- Spanish: De cerca nadie es normal
- Directed by: Marcelo Mosenson
- Written by: Marcelo Mosenson Liliana Nadal
- Produced by: Marcelo Mosenson
- Cinematography: Guido Lublinsky
- Edited by: Liliana Nadal
- Music by: Pablo Sala
- Production company: Nomade Films
- Release date: May 2009;
- Country: Argentina
- Language: Spanish

= No One's Normal When You're Near =

No One's Normal When You're Near is a feature film directed and written in 2008 by Marcelo Mosenson and produced by Nomade Films, which is currently seeking distribution.

==Festival Run==
Official Selection, Competition for Digital Feature Films, Cairo International Film Festival.

Selected to take part in the Festival del Cinema Latinoamericano de Trieste, Italy and the MARFICI 2009 (Mar del Plata International Independent Film Festival).

It participates in the Mercato Internazionale del Film of the Festival Internazionale del Film di Roma.

Shown at The Lee Strasberg Theatre & Film Institute in NYC, the Festival Transterritorial de Cine Underground in Buenos Aires, and the Centro Cultural Recoleta, in Buenos Aires.

==Synopsis==

First Argentinean movie entirely improvised.
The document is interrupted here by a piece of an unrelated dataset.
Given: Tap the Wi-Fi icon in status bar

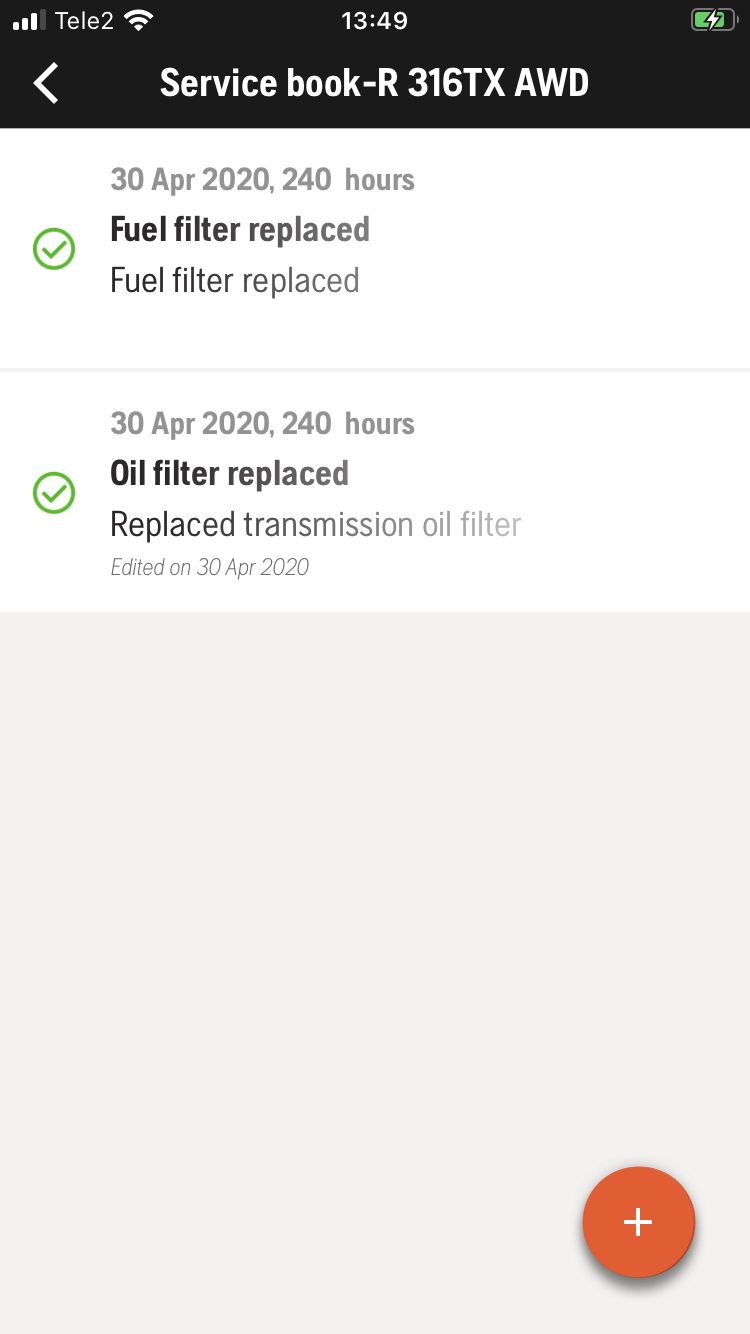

Thirteen friends meet to celebrate Vicky's birthday. This is the first time that most of them gather together again. Resentments, guilt, pain and the fiction of their own memories are being revealed along the night.
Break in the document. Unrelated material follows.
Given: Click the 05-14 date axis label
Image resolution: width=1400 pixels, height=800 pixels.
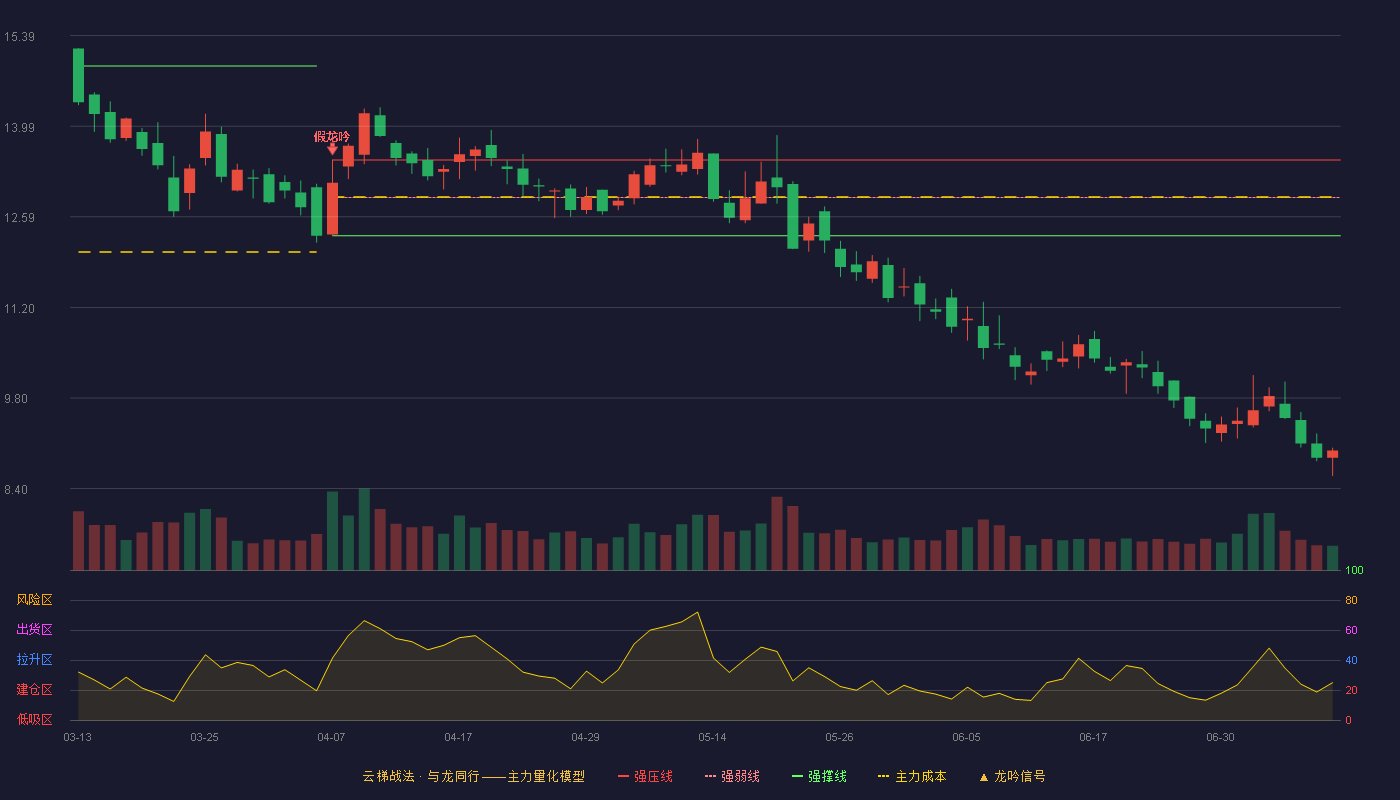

Only a few moments before Vicky blows her birthday's cake we understand that her brother had died in a car accident the night of her birthday's party three years earlier.

==Crew==
- Director: Marcelo Mosenson
- Script: Marcelo Mosenson & Liliana Nadal
- Photography: Guido Lublinsky
- Editing: Liliana Nadal
- Acting Coach: Roxana Randón
- Art Direction: Sabrina Suárez
- Sound: Andrés Pepe Estrada
- Music and Sound Mix: Pablo Sala
- Production Company: Nomade Films

==Cast==
- Soledad Arocena (Soledad)
- Paula Carreira (Abril)
- María Cruz (Vicky)
- Adrián Fernández (Julian)
- Gisela Gambetta (Valentina)
- Sebastián Gonella (Diego)
- Alejandra Lapola (Sofia)
- Luís Mamud (Raul)
- Viviana Pasquarelli (Laura)
- Hernán Rambaldi (Ezequiel)
- Bianca Randon (Monica)
- Daniel Roperto (Ivo)
- Ignacio Zaldarriaga (Franco)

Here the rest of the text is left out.